:: The task ::
Taking the line with "Task: Click the" as the first, copy every line through the end of the records below exactly. Do not include pictures.
==== Source records
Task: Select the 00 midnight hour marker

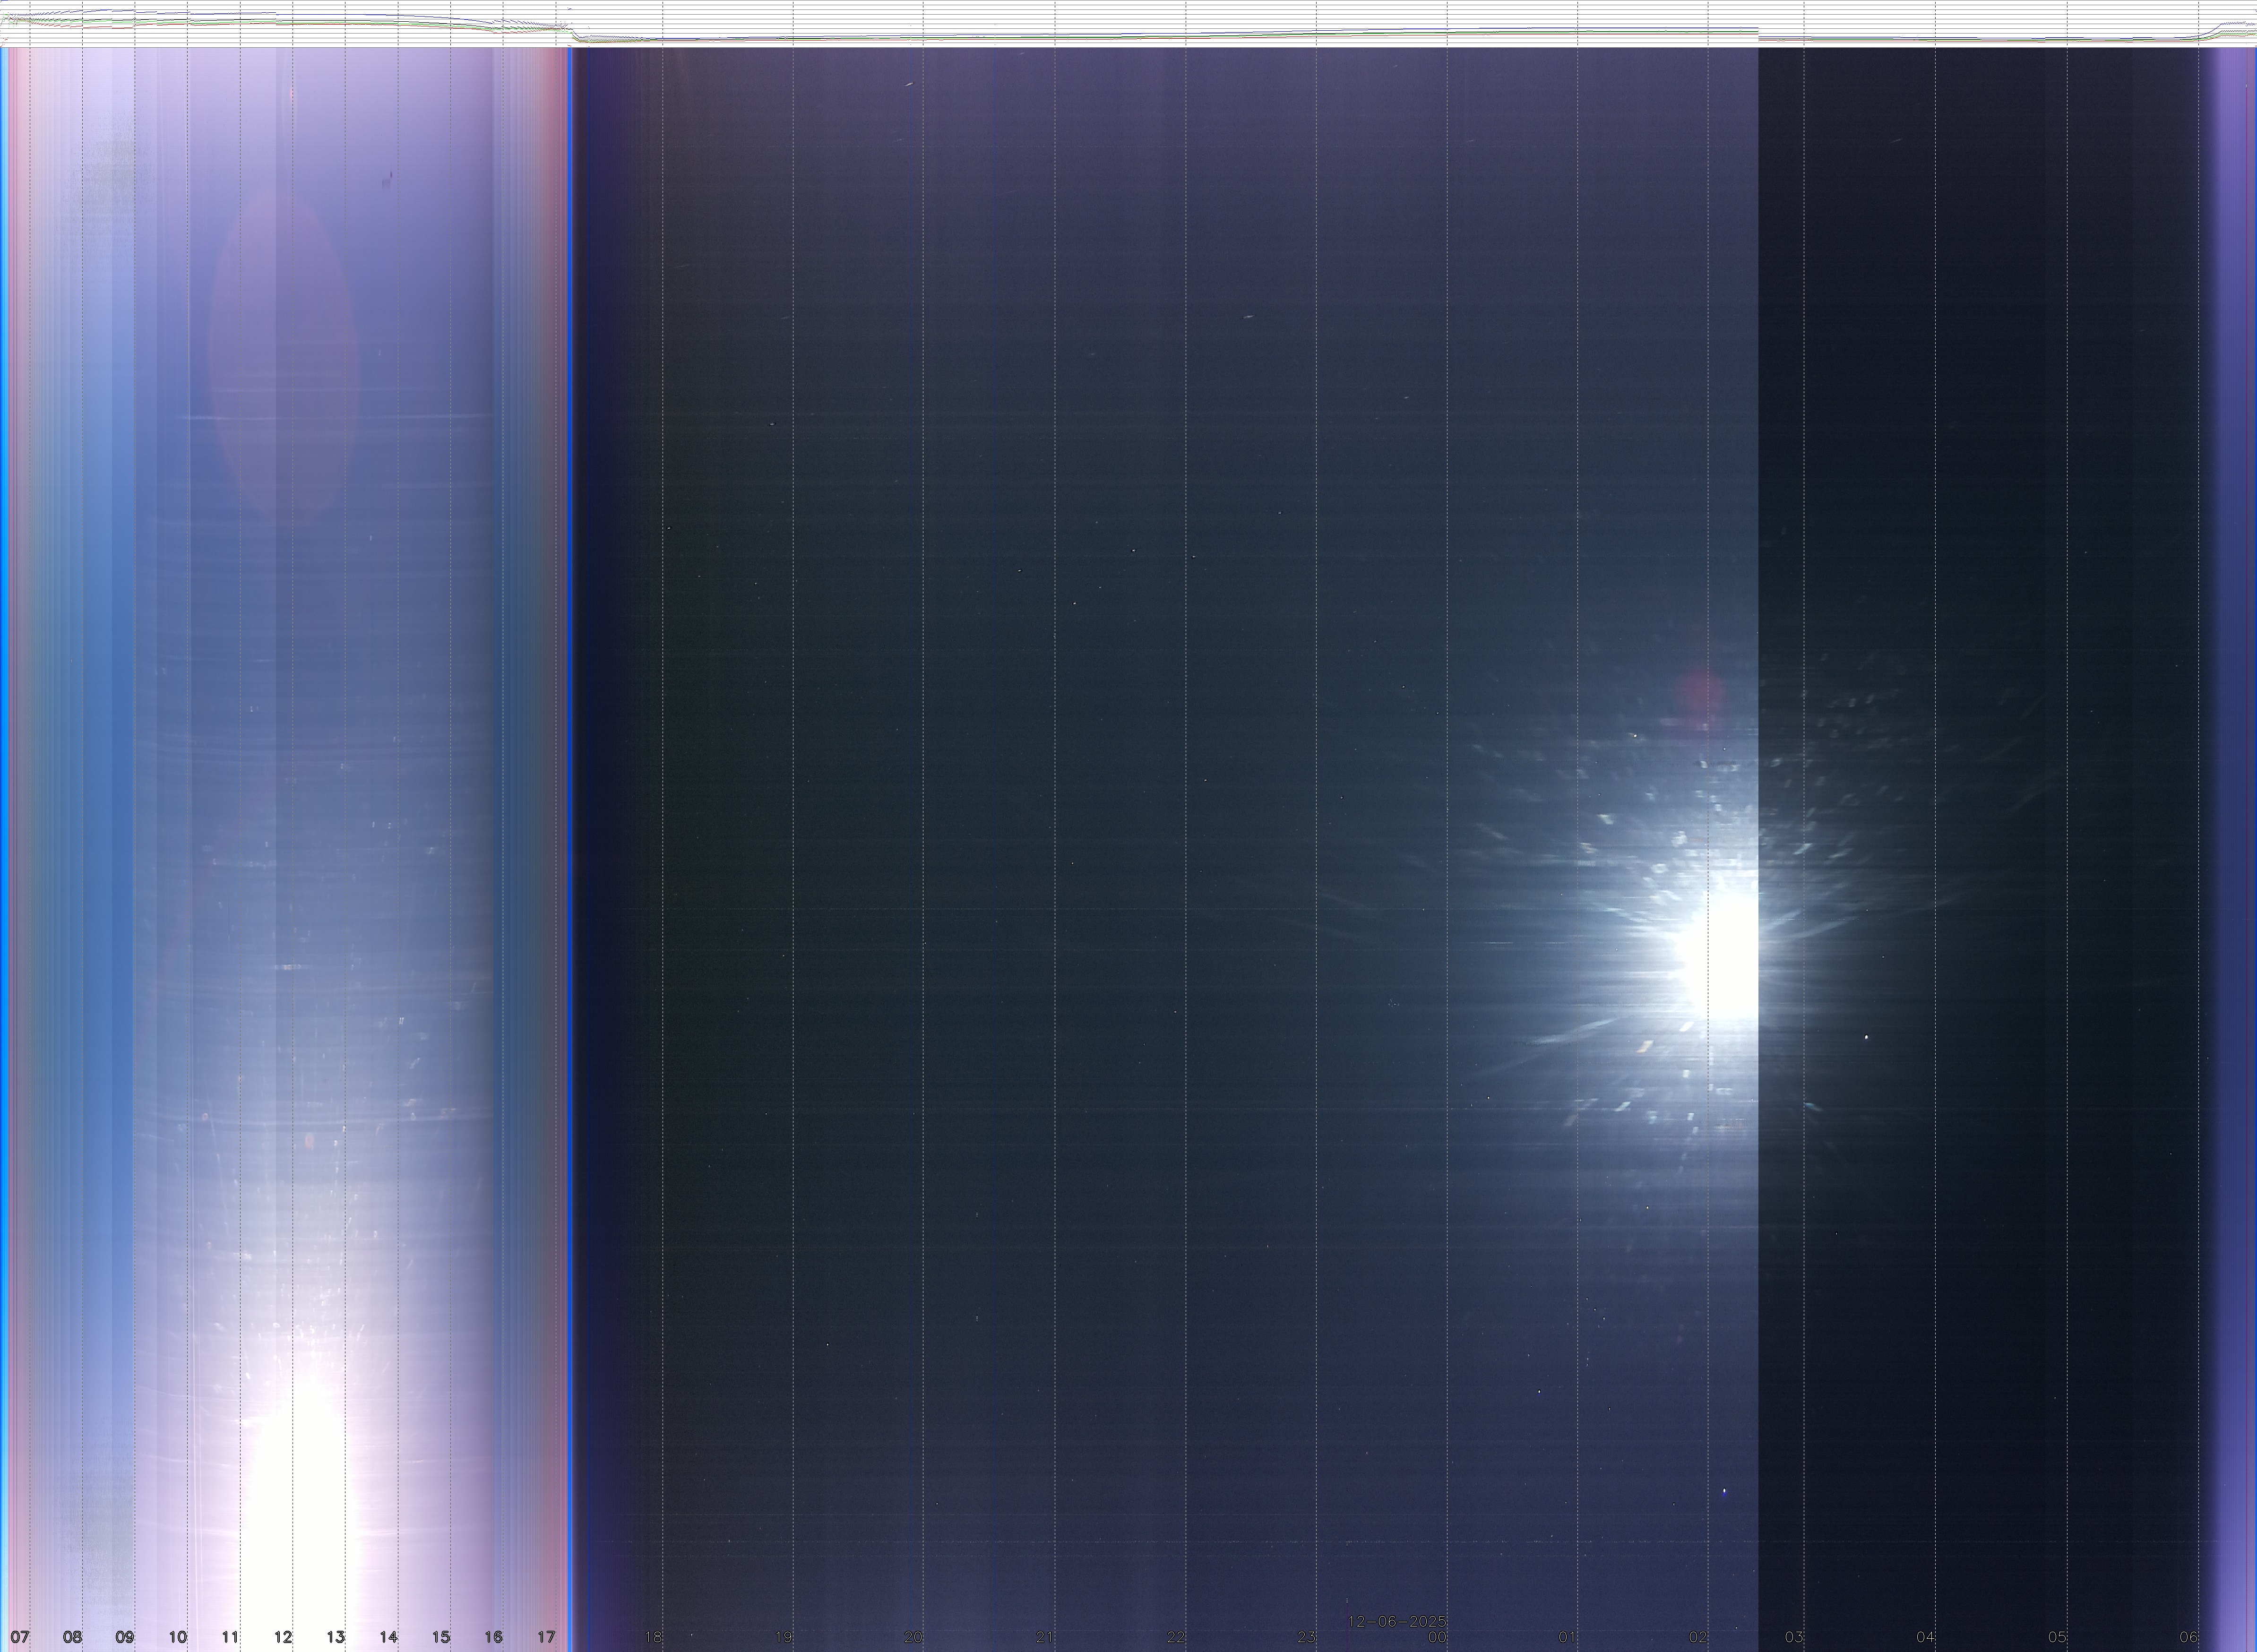Action: coord(1437,1637)
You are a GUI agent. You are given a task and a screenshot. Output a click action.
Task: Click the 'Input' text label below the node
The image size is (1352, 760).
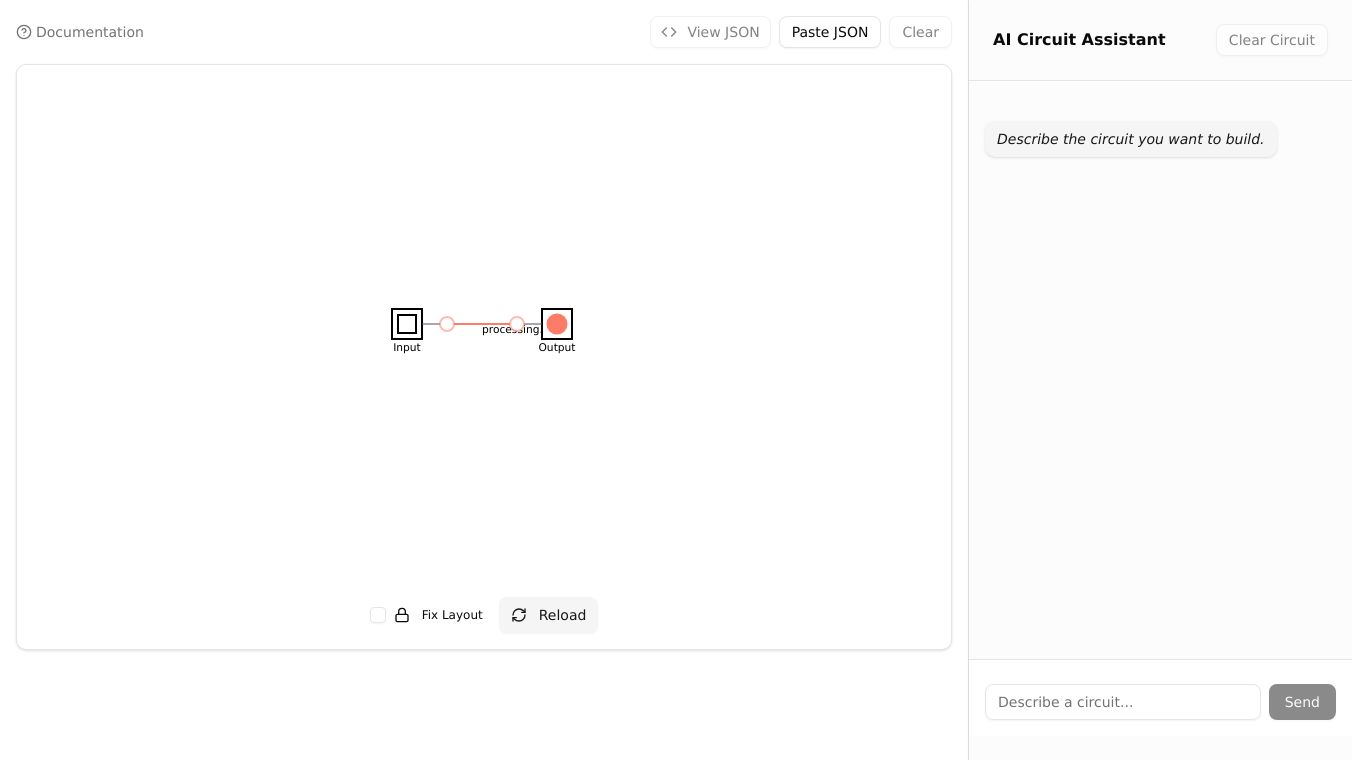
========
:: Result of the exercise ::
Task: Click the 'Input' text label below the node
The image size is (1352, 760).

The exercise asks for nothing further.